Cyber Crimes and General Principles
As the new millennium dawned, the computer has gained popularity in every aspect of our lives. This includes the use of computers by persons involved in the commission of crimes. Today, computers play a major role in almost every crime that is committed. Every crime that is committed is not necessarily a computer crime, but it does mean that law enforcement must become much more computer literate just to be able to keep up with the criminal element. According to Donn Parker , “For the first time in human history, computers and automated processes make it possible to possess, not just commit, a crime. Today, criminals can pass a complete crime in software from one to another, each improving or adapting it to his or her own needs.”
The first recorded cyber crime took place in the year 1820. The era of modern computers, however, began with the analytical engine of Charles Babbage. Cyber crime is an evil having its origin in the growing dependence on computers in modern life. In a day and age when everything from microwave ovens and refrigerators to nuclear power plants is being run on computers, cyber crime has assumed rather threatening implications.
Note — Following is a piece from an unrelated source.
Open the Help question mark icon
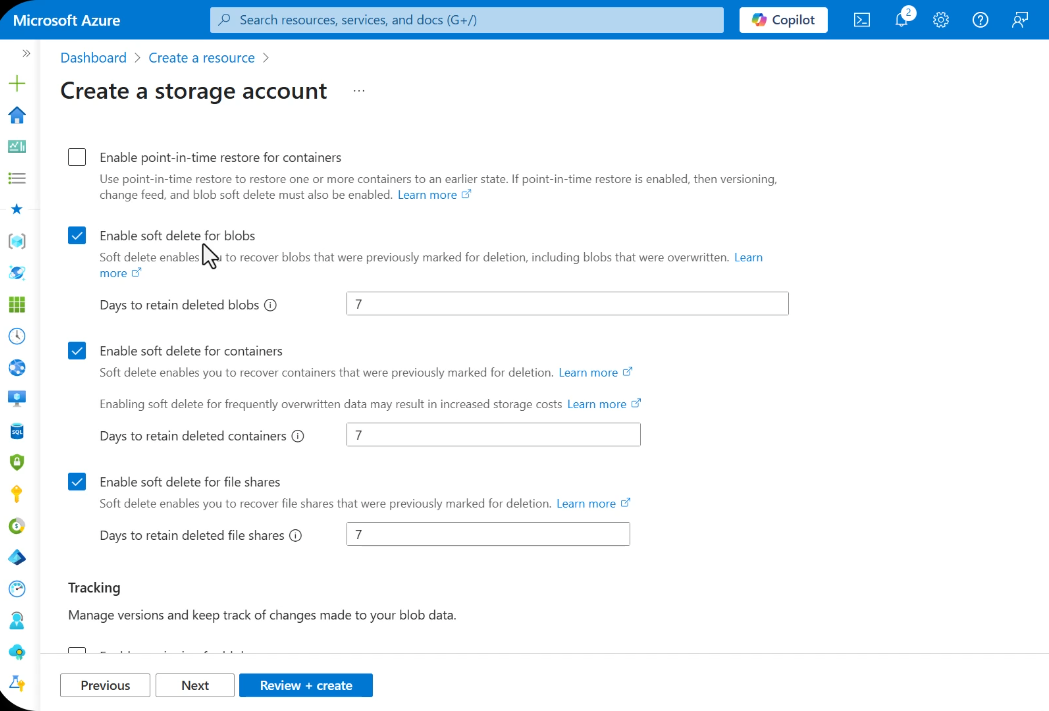The height and width of the screenshot is (711, 1049). (x=979, y=20)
The majority of what are termed “cyber-crimes” is really violations of longstanding criminal law, perpetrated through the use of computers or information networks. The problems of crime using computers will rarely require the creation of new substantive criminal law; rather, they suggest need for better and more effective means of international cooperation to enforce existing laws.
On the other hand, there are new and serious problems posed by attacks against computers and information systems, such as malicious hacking, dissemination of viruses, and denial-of-service attacks. Such attacks should be effectively prohibited, wherever they may originate. At the same time, it is to be remembered that often the most effective way to counter such attacks is to quickly deploy technical countermeasures; therefore, to the extent that well-meaning but overbroad criminal regulations diminish the technical edge of legitimate information security research and engineering, they could have the unintended consequence of actually undermining information security.
What is a Computer Crime?
a. Criminals Can Operate Anonymously Over the Computer Networks.
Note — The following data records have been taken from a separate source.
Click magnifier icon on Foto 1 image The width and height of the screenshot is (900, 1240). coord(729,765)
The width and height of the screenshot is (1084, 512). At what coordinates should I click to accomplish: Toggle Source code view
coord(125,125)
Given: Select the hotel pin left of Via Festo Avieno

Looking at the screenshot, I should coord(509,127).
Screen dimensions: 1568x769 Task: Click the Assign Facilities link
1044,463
b. Hackers Invade Privacy.
c. Hackers Destroy "Property" in the Form of Computer Files or Records.
d. Hackers Injure Other Computer Users by Destroying Information Systems.
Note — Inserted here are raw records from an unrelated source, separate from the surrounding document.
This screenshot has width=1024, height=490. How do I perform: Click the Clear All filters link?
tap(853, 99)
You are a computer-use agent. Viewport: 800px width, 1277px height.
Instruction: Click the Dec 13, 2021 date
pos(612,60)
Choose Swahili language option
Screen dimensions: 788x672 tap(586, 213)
e. Computer Pirates Steal Intellectual Property.
Definition of Cyber Crime
Defining cyber crimes, as "acts that are punishable by the Information Technology Act" would be unsuitable as the Indian Penal Code also covers many cyber crimes, such as email spoofing and cyber defamation, sending threatening emails etc. A simple yet sturdy definition of cyber crime would be "unlawful acts wherein the computer is either a tool or a target or both".
Classification of Cyber Crimes:
The Information Technology Act deals with the following cyber crimes along with others:
o Tampering with computer source documents
o Publishing of information, which is obscene in electronic form
o Child Pornography
o Accessing protected system
o Breach of confidentiality and privacy
Cyber crimes other than those mentioned under the IT Act
o Cyber Stalking
o Cyber squatting
o Data Diddling
o Cyber Defamation
o Trojan Attack
o Financial crimes
o Internet time theft
o Virus/worm attack
o E-mail spoofing
o Email bombing
o Salami attack
o Web Jacking
The Concept of Cyber Terrorism
Cyber crime and cyber terrorism are both crimes of the cyber world. The difference between the two however is with regard to the motive and the intention of the perpetrator.
While a cyber crime can be described simply as an unlawful act wherein the computer is either a tool or a target or both, cyber terrorism deserves a more detailed definition. One can define cyber terrorism as a premeditated use of disruptive activities or the threat thereof, in cyber space, with the intention to further social, ideological, religious, political or similar objectives, or to intimidate any person in furtherance of such objectives.
Any person who commits an illegal act with a guilty intention or commits a crime is called an offender or a criminal. In this context, any person who commits a Cyber Crime is known as a Cyber Criminal. The Cyber Criminals may be children and adolescents aged b/w 6-18 years, they may be organized hackers, may be professional hackers or crackers, discontented employees, cheaters or even psychic persons.
a. Kids & Teenagers (age group 9-16 etc.)
This is really difficult to believe but it is true. Most amateur hackers and cyber criminals are teenagers. To them, who have just begun to understand what appears to be a lot about computers, it is a matter of pride to have hacked into a computer system or a website. There is also that little issue of appearing really smart among friends. These young rebels may also commit cyber crimes without really knowing that they are doing anything wrong.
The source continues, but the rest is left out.